Investigating the Impact of Cycling Aging on the Long-Term Performance of RES-Driven, Second-Life EV Battery Storage Configurations in Residential-Scale Applications ^†

Abstract

Battery storage is nowadays considered a key component not only in off-grid applications but also in the context of grid-tied, residential-scale systems, facilitating the broader use of RES even in heavily congested distribution grids. Since batteries normally comprise the costliest part in similar configurations, their optimal sizing is a priority. Informed decisions to that end should not be limited to rough, initial-cost estimations alone; instead, they should also take into account the life-cycle costs of batteries, which, in turn, relate to battery aging mechanisms and the gradual, cycling-based fading of the batteries’ useful capacity. Acknowledging the above, the impact of battery cycling aging on the performance of typical, residential-scale, RES-based battery storage configurations is investigated herein, considering also the utilization of second-life lithium-ion EV batteries. To that end, we used a literature-informed empirical aging model and performed a simulation exercise for a broad set of different RES-battery configurations, with our results indicating the importance of the aging factor while also designating areas of optimum sizing with regard to the long-term energy and economic performance of similar solutions.

1. Introduction

Battery storage is nowadays considered a key component not only in off-grid applications but also in the context of grid-tied, residential-scale systems, facilitating the broader use of RES even in heavily congested distribution grids [1,2]. Since batteries normally comprise the costliest part in similar configurations, their optimal sizing is a priority. Informed decisions to that end should not be limited to rough, initial-cost estimations alone; instead, they should also take into account the life-cycle costs of batteries, which, in turn, relate to battery aging mechanisms and the gradual, cycling-based fading of the batteries’ useful capacity.

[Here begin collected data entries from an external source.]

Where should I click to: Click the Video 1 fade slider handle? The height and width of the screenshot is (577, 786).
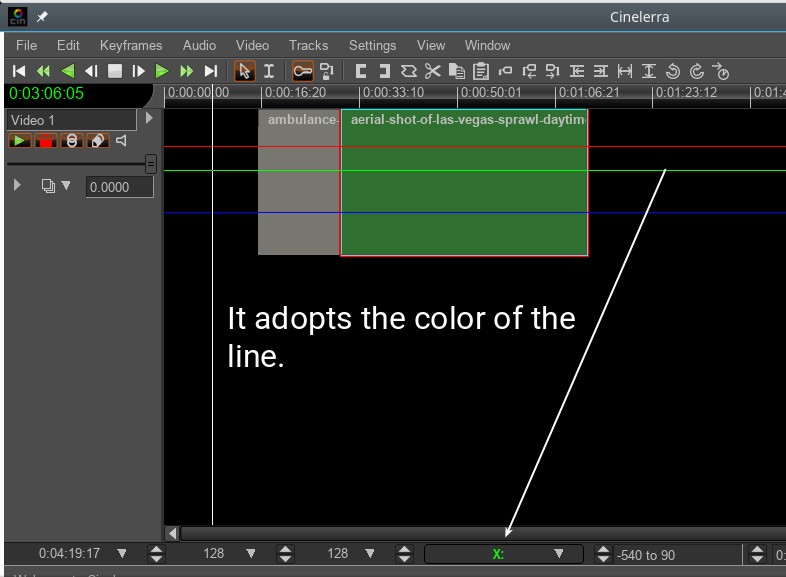click(x=150, y=164)
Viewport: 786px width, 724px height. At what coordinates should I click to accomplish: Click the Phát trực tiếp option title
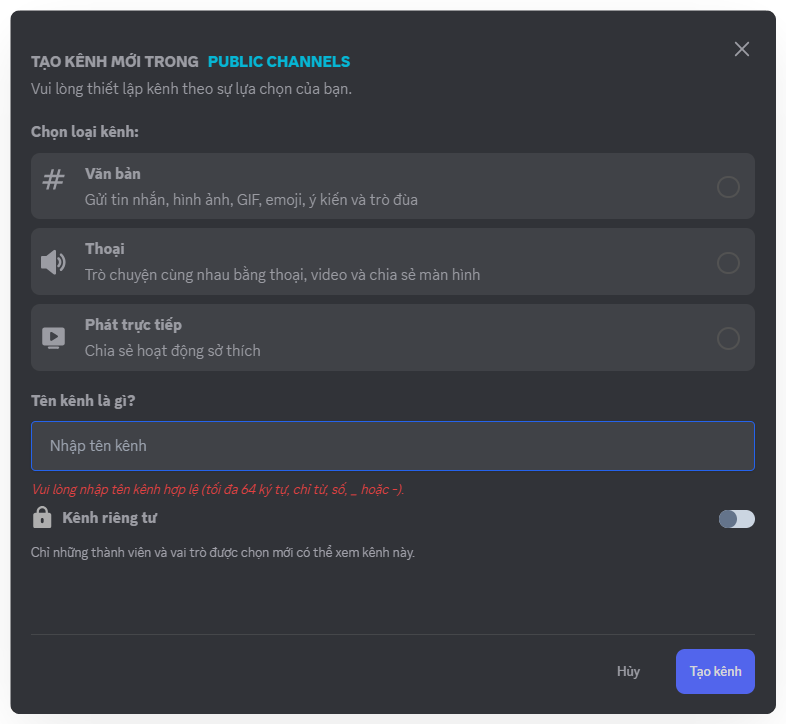(133, 325)
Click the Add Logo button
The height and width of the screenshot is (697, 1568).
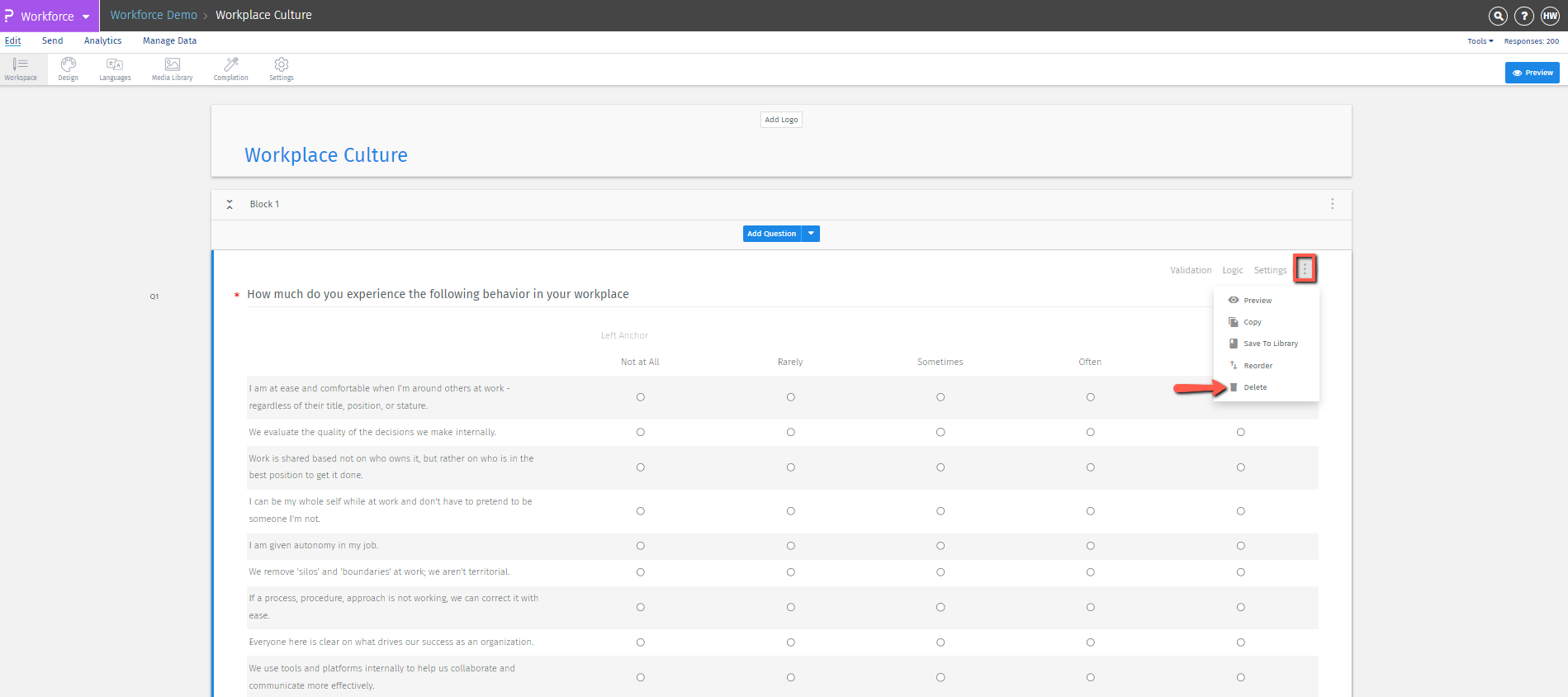781,120
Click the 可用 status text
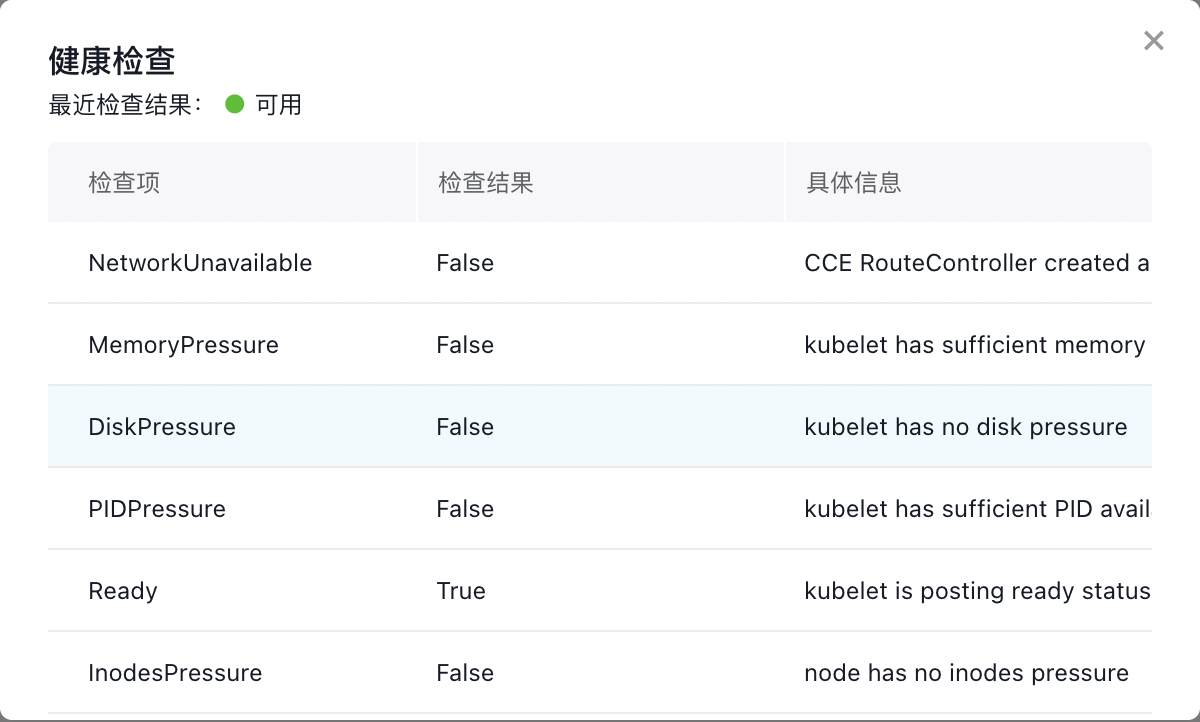This screenshot has height=722, width=1200. (278, 104)
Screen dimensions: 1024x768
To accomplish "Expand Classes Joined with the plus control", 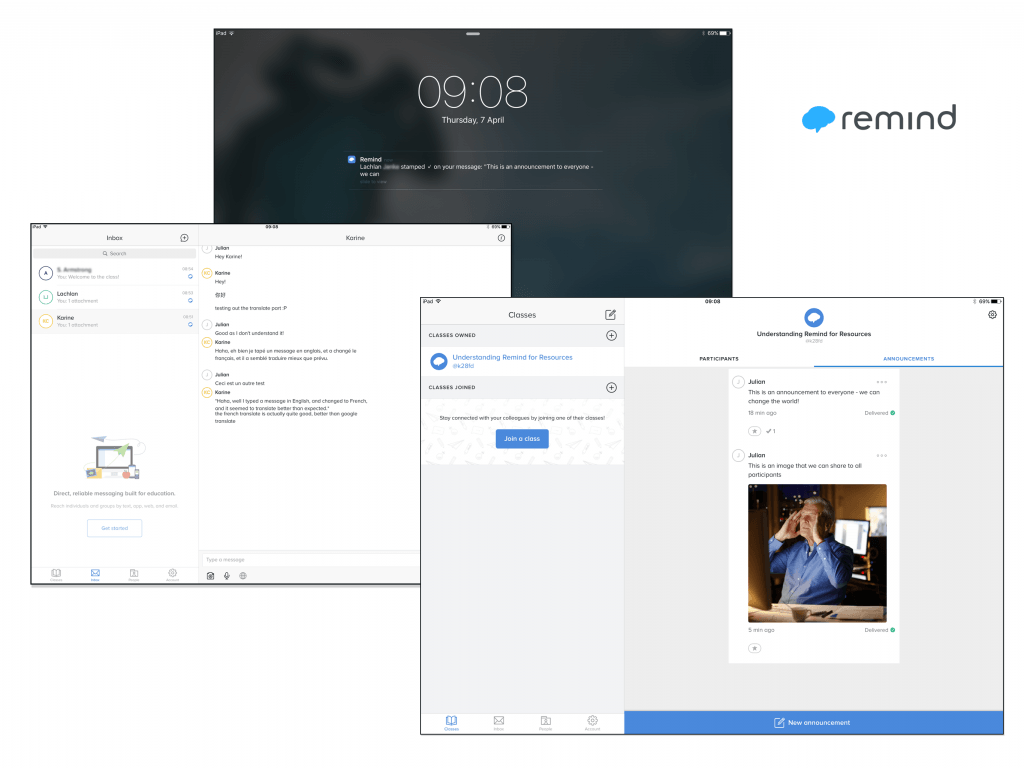I will tap(612, 388).
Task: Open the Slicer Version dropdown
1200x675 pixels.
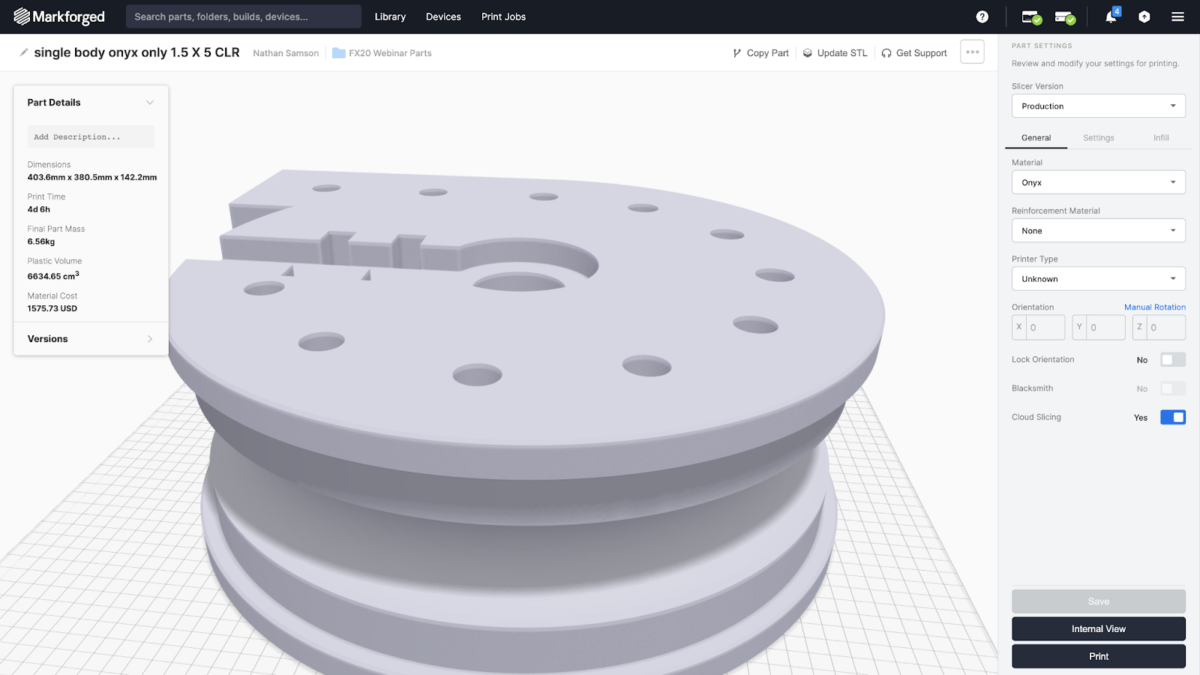Action: coord(1098,106)
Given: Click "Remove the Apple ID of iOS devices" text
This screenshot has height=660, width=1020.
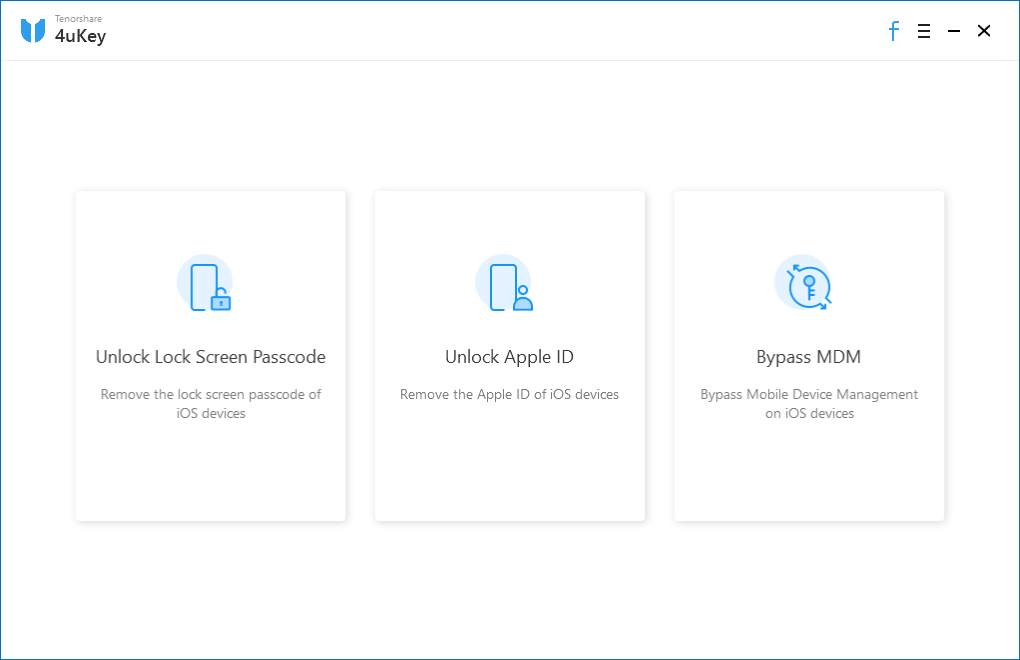Looking at the screenshot, I should pyautogui.click(x=509, y=394).
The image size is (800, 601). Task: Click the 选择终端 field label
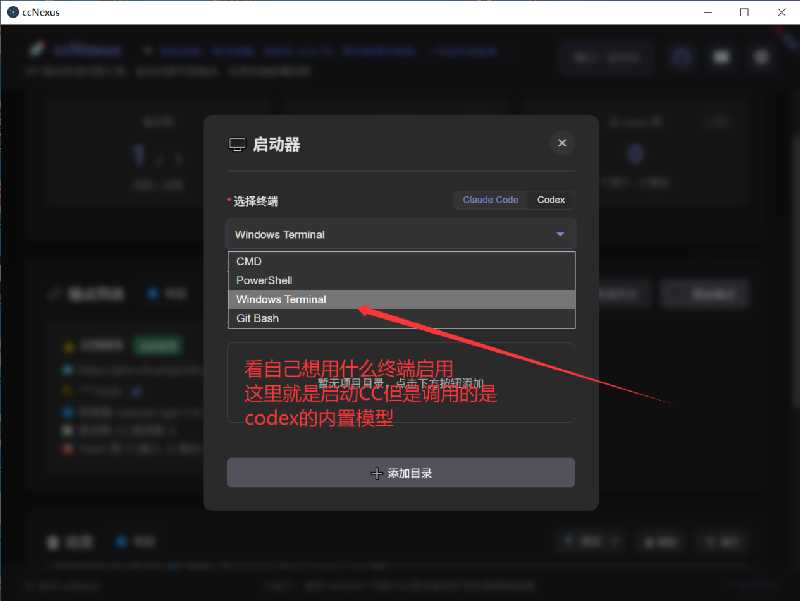[256, 200]
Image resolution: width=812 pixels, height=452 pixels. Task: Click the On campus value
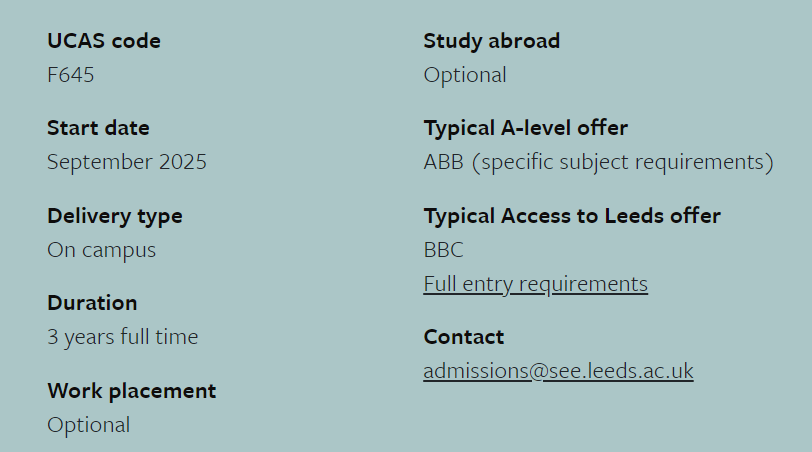tap(102, 250)
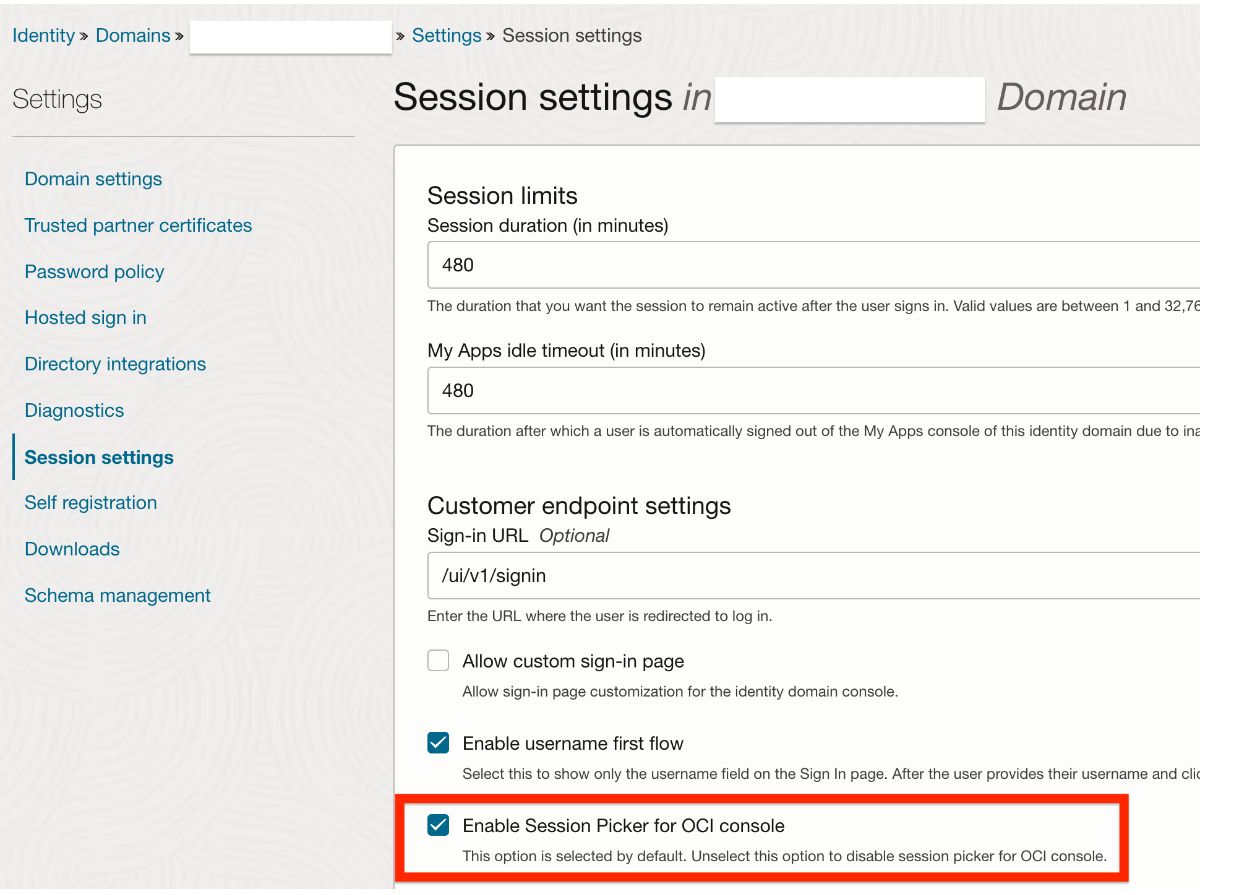Select Session settings in the sidebar

[98, 457]
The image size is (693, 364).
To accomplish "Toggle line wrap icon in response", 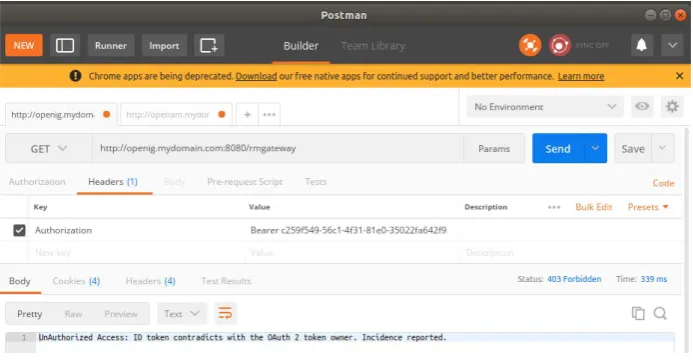I will (x=225, y=314).
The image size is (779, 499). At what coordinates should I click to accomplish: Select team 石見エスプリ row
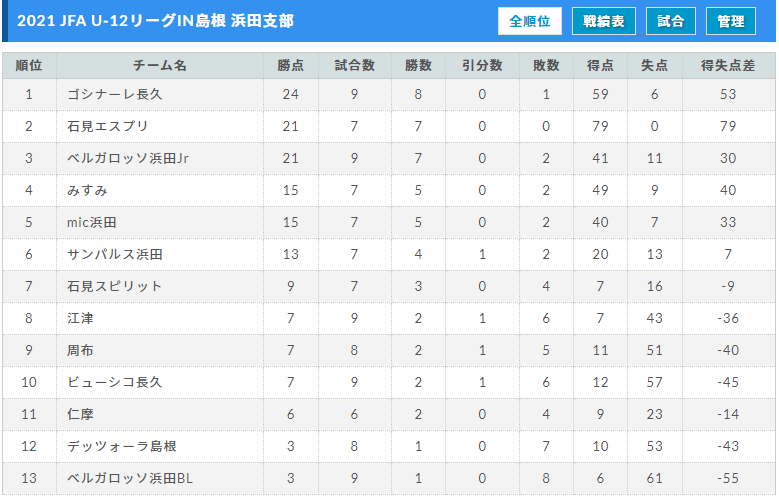click(389, 126)
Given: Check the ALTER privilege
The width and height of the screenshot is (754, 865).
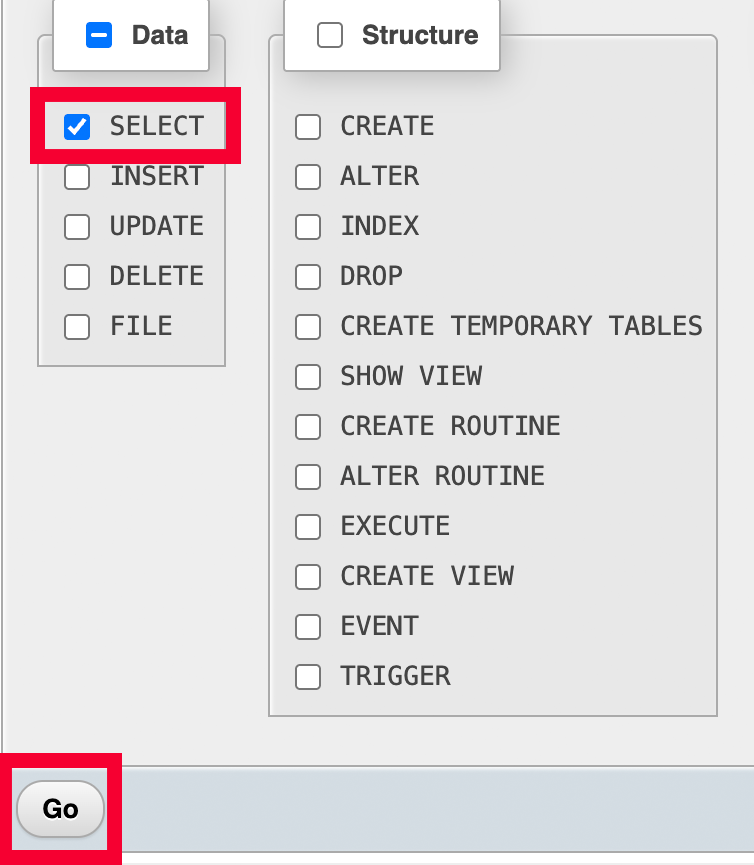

At the same time, increased interest has been recently demonstrated in retired EV batteries and their reuse for stationary storage applications, with a focus on the residential sector [3,4]. To that end, similar second-life EV batteries can make up for the increased capital costs otherwise introduced by the procurement of a new battery component, especially for RES-based configurations requiring the coverage of a high degree of energy autonomy, at the expense, however, of the batteries’ anticipated life expectancy.

Acknowledging the above, the impact of battery cycling aging on the performance of typical, residential-scale RES-based battery storage configurations is investigated herein, considering the utilization of second-life lithium-ion EV batteries. To that end, we use an empirical, literature-informed aging model [5] and perform a simulation exercise for a broad set of different RES-battery configurations, examining the long-term impact of the main parameters’ variations on both the energy and economic aspects of the problem investigated.

2. Materials and Methods

2.1. Problem Definition and Methods

In accordance with the above, the current study develops a computational framework for the evaluation of different prosumer schemes, capturing different RES-battery configurations (including both wind power and solar power on a residential scale) and incorporating an empirically informed battery capacity degradation model. For that purpose, we use a typical Greek household demand pattern and perform an extensive parametrical analysis concerning system size, focusing on the estimation of the anticipated life expectancy for typical second-life lithium-ion EV batteries.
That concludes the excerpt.